**Problem details**
Retype, without any change, the line that contains "Task: Open Home in the navigation pane" and every line that follows it to the end of the entries, and nothing else.

>>>>>

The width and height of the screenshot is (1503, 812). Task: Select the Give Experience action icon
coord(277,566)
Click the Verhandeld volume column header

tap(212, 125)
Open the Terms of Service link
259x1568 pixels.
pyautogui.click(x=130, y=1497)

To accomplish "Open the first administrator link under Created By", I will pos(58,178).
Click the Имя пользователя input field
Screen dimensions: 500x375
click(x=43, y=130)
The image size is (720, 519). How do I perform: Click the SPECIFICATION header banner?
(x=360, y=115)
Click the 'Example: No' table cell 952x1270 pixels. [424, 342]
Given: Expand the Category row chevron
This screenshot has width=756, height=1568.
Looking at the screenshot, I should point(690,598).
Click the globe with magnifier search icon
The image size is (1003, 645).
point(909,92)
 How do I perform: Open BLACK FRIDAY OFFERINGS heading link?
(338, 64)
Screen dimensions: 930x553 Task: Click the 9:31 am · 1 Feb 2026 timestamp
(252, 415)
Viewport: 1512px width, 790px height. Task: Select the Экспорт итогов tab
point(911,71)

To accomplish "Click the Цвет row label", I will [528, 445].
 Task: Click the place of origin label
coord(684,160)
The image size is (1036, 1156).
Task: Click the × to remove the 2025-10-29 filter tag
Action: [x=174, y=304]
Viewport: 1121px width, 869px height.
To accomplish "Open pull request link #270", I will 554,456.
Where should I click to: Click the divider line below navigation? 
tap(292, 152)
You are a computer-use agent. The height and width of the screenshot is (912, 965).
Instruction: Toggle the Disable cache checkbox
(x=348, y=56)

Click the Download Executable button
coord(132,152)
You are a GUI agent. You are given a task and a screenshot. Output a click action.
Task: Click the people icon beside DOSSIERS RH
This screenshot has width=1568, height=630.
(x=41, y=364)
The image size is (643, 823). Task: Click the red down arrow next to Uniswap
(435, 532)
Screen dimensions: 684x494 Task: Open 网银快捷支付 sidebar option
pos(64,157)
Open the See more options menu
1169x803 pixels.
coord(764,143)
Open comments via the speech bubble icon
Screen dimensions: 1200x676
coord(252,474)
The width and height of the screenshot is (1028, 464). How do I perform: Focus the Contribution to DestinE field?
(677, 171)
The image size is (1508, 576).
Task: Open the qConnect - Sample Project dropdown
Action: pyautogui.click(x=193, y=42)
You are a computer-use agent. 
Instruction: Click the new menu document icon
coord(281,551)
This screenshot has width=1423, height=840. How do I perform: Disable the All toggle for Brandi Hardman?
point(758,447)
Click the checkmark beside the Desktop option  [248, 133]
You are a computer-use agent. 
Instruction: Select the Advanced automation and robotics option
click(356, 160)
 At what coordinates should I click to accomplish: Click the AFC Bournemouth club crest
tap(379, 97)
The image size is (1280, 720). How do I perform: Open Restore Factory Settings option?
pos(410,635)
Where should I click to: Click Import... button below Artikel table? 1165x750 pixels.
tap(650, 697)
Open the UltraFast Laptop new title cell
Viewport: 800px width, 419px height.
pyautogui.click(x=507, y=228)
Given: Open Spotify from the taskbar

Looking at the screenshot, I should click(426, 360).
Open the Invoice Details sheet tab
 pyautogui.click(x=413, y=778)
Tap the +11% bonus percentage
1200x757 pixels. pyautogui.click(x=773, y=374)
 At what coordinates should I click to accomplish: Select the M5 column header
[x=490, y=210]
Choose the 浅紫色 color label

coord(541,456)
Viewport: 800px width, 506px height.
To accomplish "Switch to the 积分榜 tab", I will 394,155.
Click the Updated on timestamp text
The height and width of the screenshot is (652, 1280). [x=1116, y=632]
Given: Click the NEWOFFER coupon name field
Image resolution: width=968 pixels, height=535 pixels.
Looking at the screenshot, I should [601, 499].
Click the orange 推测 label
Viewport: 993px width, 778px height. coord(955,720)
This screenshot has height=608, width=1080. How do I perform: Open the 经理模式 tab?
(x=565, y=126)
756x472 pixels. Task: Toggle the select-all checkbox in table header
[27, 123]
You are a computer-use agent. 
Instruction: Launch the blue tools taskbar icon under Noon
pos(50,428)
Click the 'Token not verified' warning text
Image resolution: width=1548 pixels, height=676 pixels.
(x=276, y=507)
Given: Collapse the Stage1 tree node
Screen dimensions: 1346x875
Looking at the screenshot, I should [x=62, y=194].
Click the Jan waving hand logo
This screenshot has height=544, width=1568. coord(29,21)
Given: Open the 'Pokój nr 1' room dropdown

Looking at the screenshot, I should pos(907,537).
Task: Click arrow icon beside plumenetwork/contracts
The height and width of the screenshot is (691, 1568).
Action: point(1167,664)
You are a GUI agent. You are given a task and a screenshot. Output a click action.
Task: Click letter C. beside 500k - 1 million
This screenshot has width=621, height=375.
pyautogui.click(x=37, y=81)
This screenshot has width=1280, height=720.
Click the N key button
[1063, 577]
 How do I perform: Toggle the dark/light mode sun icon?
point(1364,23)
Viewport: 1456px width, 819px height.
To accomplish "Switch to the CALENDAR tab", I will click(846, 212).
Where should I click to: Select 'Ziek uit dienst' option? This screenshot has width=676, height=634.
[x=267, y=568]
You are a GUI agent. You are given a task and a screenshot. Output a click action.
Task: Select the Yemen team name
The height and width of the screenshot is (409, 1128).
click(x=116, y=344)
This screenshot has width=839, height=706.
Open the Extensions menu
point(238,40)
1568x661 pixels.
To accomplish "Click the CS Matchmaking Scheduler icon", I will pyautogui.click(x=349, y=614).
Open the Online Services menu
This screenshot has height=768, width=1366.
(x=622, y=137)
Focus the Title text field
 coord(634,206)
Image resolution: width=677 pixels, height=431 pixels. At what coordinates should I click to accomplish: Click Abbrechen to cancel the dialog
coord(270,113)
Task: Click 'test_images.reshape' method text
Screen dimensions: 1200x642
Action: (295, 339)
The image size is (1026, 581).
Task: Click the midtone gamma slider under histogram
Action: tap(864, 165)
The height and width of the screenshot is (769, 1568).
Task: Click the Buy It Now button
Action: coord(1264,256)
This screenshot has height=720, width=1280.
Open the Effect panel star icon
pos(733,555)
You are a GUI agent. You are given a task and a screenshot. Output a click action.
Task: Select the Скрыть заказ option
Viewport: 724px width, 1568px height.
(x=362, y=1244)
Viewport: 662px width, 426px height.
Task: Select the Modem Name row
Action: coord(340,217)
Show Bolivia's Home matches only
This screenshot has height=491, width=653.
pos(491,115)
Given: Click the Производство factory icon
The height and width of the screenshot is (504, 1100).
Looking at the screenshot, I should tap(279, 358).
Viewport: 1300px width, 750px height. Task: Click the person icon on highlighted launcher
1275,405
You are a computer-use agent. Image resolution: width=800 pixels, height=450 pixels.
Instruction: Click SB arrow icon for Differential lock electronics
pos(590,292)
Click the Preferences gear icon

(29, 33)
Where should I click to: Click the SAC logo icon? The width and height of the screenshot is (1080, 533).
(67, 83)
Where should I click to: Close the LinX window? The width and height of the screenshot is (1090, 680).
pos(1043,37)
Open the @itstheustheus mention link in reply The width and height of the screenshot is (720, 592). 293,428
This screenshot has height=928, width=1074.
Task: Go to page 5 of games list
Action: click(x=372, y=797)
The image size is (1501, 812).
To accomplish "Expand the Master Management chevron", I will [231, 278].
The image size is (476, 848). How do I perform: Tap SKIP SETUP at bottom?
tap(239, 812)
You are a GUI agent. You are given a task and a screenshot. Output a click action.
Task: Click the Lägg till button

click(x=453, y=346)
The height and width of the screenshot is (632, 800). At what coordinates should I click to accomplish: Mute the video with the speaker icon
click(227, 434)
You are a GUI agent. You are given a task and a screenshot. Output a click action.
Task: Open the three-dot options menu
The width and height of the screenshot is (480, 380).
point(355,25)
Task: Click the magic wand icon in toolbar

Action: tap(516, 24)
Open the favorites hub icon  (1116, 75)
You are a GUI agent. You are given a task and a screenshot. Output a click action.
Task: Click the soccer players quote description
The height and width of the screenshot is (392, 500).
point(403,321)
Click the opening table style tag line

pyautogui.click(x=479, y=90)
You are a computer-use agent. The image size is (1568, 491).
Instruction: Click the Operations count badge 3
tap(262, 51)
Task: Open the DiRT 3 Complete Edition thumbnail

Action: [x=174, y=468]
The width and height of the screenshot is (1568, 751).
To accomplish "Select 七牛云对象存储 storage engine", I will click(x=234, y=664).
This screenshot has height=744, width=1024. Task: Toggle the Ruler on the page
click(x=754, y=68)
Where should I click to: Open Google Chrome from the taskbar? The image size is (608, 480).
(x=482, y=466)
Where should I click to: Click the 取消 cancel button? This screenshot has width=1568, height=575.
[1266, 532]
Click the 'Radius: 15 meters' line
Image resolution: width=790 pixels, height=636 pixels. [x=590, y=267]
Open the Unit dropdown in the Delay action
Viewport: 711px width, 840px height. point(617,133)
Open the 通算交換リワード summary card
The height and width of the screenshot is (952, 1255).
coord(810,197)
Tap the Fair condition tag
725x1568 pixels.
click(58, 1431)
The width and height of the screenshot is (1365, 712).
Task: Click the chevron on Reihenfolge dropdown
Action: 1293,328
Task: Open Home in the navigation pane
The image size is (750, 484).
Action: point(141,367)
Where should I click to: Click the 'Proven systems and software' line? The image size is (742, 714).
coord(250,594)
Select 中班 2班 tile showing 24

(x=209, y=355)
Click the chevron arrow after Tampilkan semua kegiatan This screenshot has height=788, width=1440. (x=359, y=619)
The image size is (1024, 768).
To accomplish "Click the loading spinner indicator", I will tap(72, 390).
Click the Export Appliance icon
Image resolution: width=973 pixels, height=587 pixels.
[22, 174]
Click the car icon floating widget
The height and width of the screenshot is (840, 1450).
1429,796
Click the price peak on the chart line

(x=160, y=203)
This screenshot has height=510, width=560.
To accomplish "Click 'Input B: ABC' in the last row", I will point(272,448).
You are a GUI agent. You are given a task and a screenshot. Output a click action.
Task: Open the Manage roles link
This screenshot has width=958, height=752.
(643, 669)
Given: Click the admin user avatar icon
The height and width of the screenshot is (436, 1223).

<<<<<

**Answer for this exercise**
Task: Open Home in the navigation pane
The image size is (750, 484).
Action: point(141,367)
Where should I click to: Click the 'Proven systems and software' line? The image size is (742, 714).
coord(250,594)
Select 中班 2班 tile showing 24

(x=209, y=355)
Click the chevron arrow after Tampilkan semua kegiatan This screenshot has height=788, width=1440. (x=359, y=619)
The image size is (1024, 768).
To accomplish "Click the loading spinner indicator", I will tap(72, 390).
Click the Export Appliance icon
Image resolution: width=973 pixels, height=587 pixels.
[22, 174]
Click the car icon floating widget
The height and width of the screenshot is (840, 1450).
1429,796
Click the price peak on the chart line

(x=160, y=203)
This screenshot has height=510, width=560.
To accomplish "Click 'Input B: ABC' in the last row", I will point(272,448).
You are a GUI agent. You are given a task and a screenshot. Output a click action.
Task: Open the Manage roles link
This screenshot has width=958, height=752.
(643, 669)
Given: Click the admin user avatar icon
The height and width of the screenshot is (436, 1223).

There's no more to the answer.